# Lab 2: Graph visualization in Python


## Installing libraries then restarting jupyter

Before starting the lab, please install the following libraries: ipysigma, networkx, numpy, scikit-learn. 

After restart jupyter and continue the lab.

## Graph library in Python: NetworkX
We have seen many community detection algorithms today! Let's
test them on a real graph. 

1. Please check this tutorial and try to make a simple graph: https://networkx.org/documentation/stable/tutorial.html

In [3]:
import networkx as nx
from ipysigma import Sigma
import numpy as np

In [None]:
# Exercise 1: Construct a simple graph of 5 nodes and connect those 5 nodes with 7 edges.

### Game of Thrones character interaction
You will find in the TP archive a dataset about the interaction of the characters in Game of Thrones, per season. Create a NetworkX graph from one of the seasons (e.g. season 1), adding also the weight of edges. Check if you have created if you created correctly the graph, for example like this:

print(G.number_of_nodes())

print(G.number_of_edges())

print(G.adj['NED']) # for the first season

For reading or writing a csv file, you can use the python csv library we saw last time.


In [None]:
# Create the Game of Thrones graph from the csv files

#### Exercises


Do the following exercises. Note that if you find the results a bit difficult to evaluate, you can remove less important nodes from the graph (such as nodes that interact with the least amount of other characters).

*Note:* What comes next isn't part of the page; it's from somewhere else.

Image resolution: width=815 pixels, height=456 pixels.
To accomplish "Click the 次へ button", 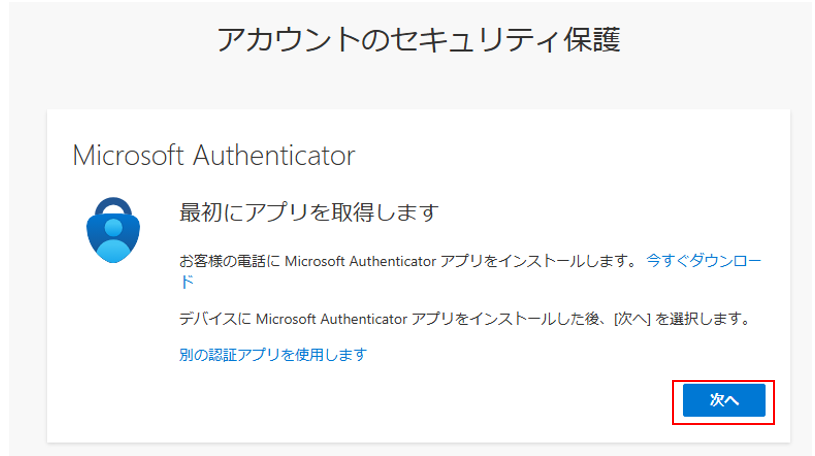I will pyautogui.click(x=724, y=400).
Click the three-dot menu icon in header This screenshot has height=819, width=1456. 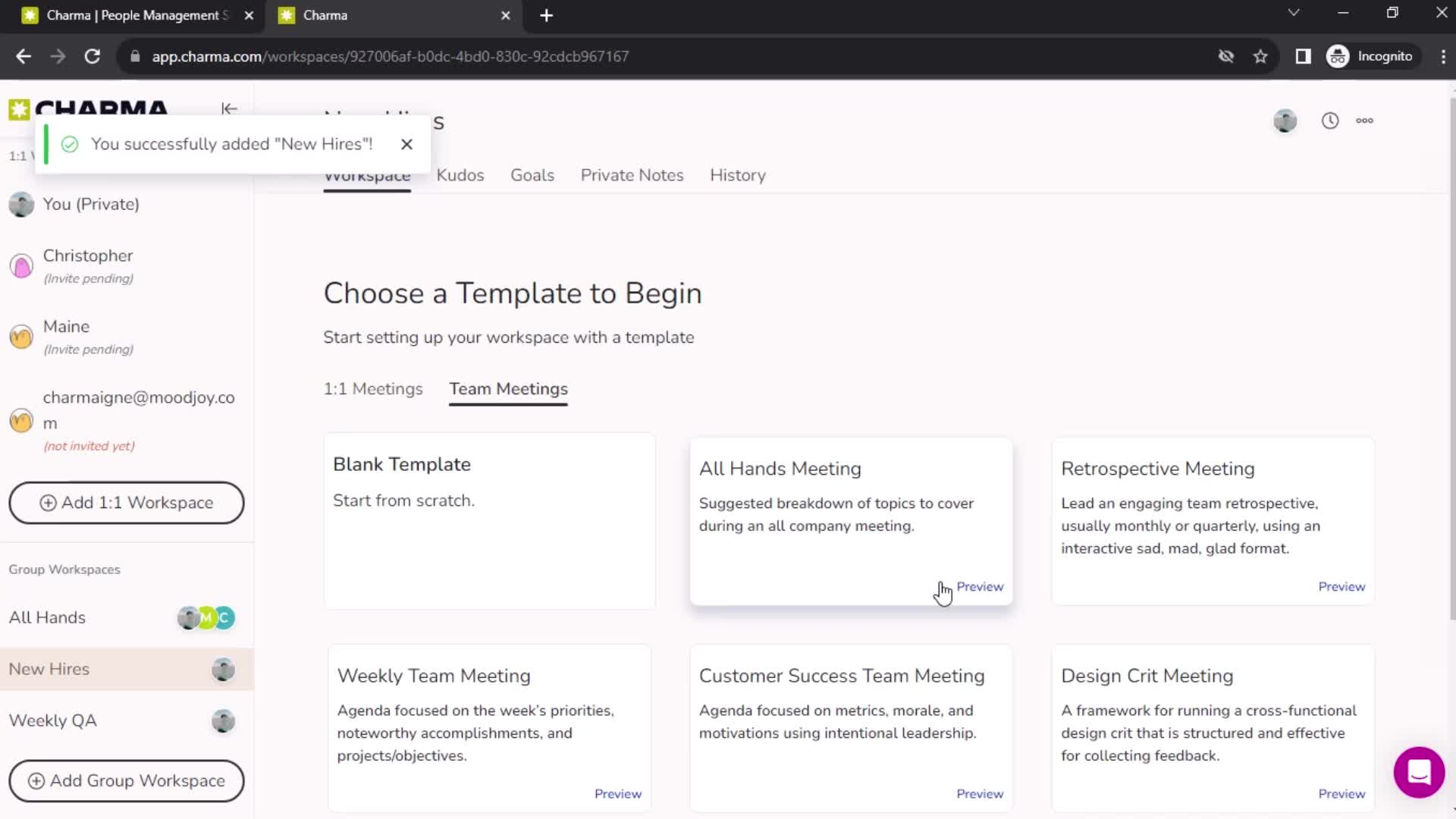pos(1364,120)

2. Compute communities using:
- the Louvain algorithm https://networkx.org/documentation/stable/reference/algorithms/generated/networkx.algorithms.community.louvain.louvain_communities.html, 
- clique percolation https://networkx.org/documentation/stable/reference/algorithms/generated/networkx.algorithms.community.kclique.k_clique_communities.html (experiment with different k values)
- the Girvan Newman algorithm https://networkx.org/documentation/stable/reference/algorithms/generated/networkx.algorithms.community.centrality.girvan_newman.html
- and label propagation https://networkx.org/documentation/stable/reference/algorithms/generated/networkx.algorithms.community.label_propagation.label_propagation_communities.html
3. We could suppose that there is a link between the house of the character (its family) and the community it belongs to. Do we observe this pattern in the previous communities? For this, we can check what are the great houses https://gameofthrones.fandom.com/wiki/Great_House .  
4. Create a new graph per season and retrieve the top 10 nodes according to a node centrality measure https://networkx.org/documentation/stable/reference/algorithms/centrality.html . Does the nodes'importance change over the seasons, is it important to observe the evolution of a graph over time?  
Plot the results for a few nodes over the seasons using matplotlib. Here is a small tutorial on how to do this: https://www.geeksforgeeks.org/how-to-plot-a-time-series-in-matplotlib/

In [None]:
## Solution for exercises above

## Crawling a website for additional information
The dataset you used in the previous exercise is very interesting, but the nodes have very little information. However, we can find more information online about each character, if we follow the link assigned to each node. Each link get us to a webpage with a lot of information about this character. 
Let's crawl more information using the BeautifulSoup library that we saw last time. 

### Exercise
5. Write a function that given the page of a character, gets the content of the tag meta property="og:description". To understand better where the tag comes from, read about the Open Graph Protocol: https://ogp.me/
For example, for Jon Snow we want to retrieve the following content. Note that the description might be missing for some characters. 


In [None]:
## Solution for the Exercise 5


### Kmeans and TFIDF

We now have a data graph, let's try to run k-means on it. First let's see an example on how to do it! We will use the functions 
- TFIDF for computing a vector representation of text: https://scikit-learn.org/stable/modules/generated/sklearn.feature_extraction.text.TfidfVectorizer.html#sklearn.feature_extraction.text.TfidfVectorizer
- kmeans for computing a clustering on the vectors obtained: https://scikit-learn.org/stable/modules/generated/sklearn.cluster.KMeans.html
- and the silhouette score to see which value of k to choose (we pick the k that maximizes the silhouette score): https://scikit-learn.org/stable/modules/generated/sklearn.metrics.silhouette_score.html


Check the output of the code below! First, see how the TDIDF vectors are computer, when do we have 0 in a dimension?

In [None]:
from sklearn.feature_extraction.text import TfidfVectorizer
from sklearn.metrics import silhouette_samples, silhouette_score
from sklearn.cluster import KMeans
import numpy as np

corpus = [

    "Cats are more independent animals.",

    "Cats are easiers to take care of.",

    "Monkeys are very smart.",

    "Dogs are human's best friend.",
    
    "Dogs are runners.",

]

vectorizer = TfidfVectorizer()

X = vectorizer.fit_transform(corpus)

print(vectorizer.get_feature_names_out())

a = X.todense()
print(a)


for k in range(2,len(corpus)):
    print("number of clusters: "+ str(k))
    kmeans = KMeans(n_clusters=k, random_state=0).fit(X)
    print(silhouette_score(X, kmeans.labels_))
    print(kmeans.labels_)

### Exercise

6. Run kmeans on the description of the characters, by keeping only characters for which you could retrieve a description. Find the best k using the silhouette score. 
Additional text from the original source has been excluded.